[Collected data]
____________________
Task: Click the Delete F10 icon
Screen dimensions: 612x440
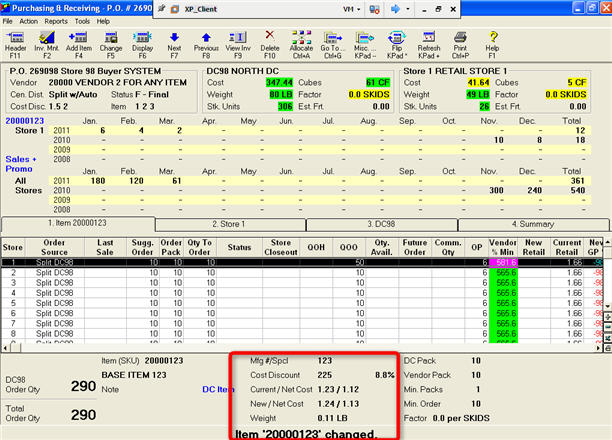Action: 270,41
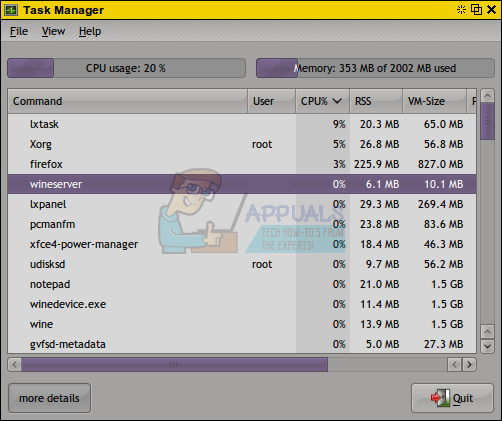502x421 pixels.
Task: Click the more details button
Action: (x=49, y=398)
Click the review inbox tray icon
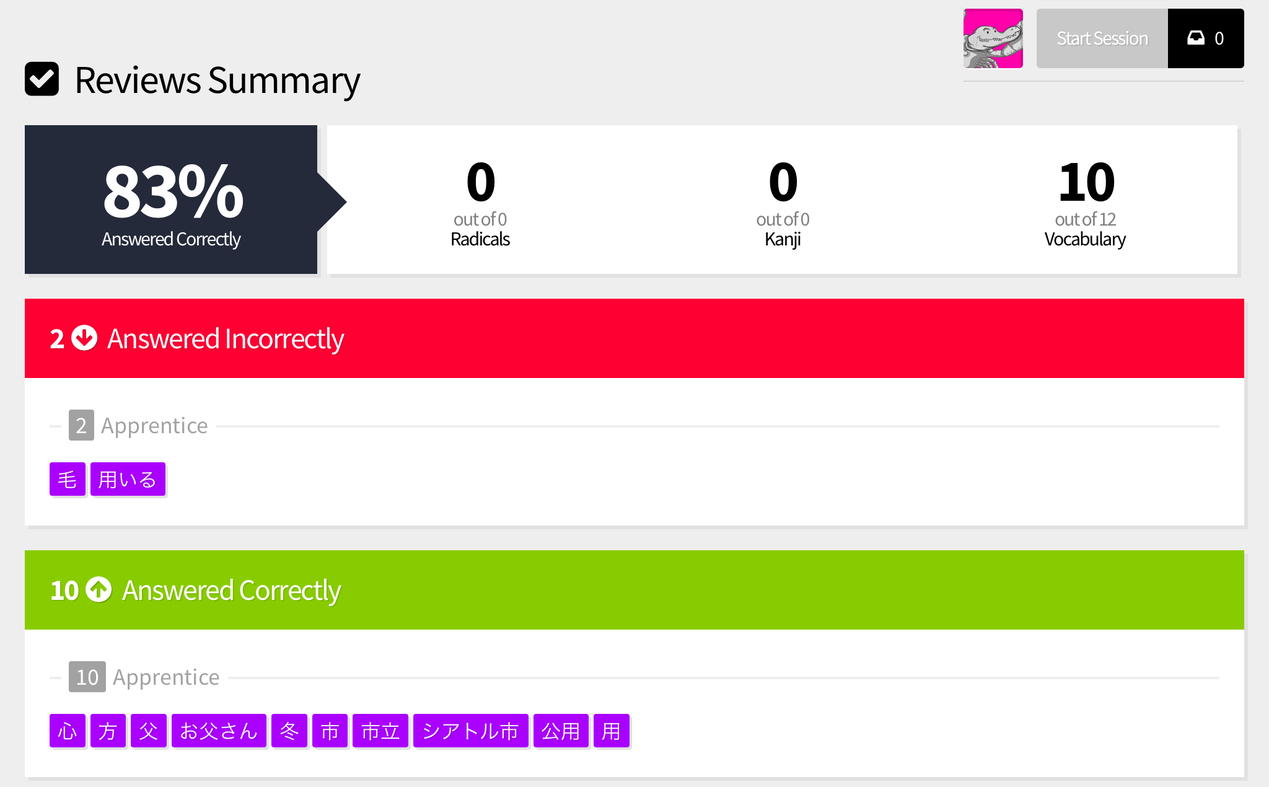Viewport: 1269px width, 787px height. [x=1196, y=38]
____________________
#### Exercise directions
Output the entries above exactly. Do not include the pictures.

#### Finished exercise
Task: Click the Delete F10 icon
Screen dimensions: 612x440
Action: 270,41
502x421 pixels.
Task: Click the more details button
Action: (x=49, y=398)
Click the review inbox tray icon
Viewport: 1269px width, 787px height. [x=1196, y=38]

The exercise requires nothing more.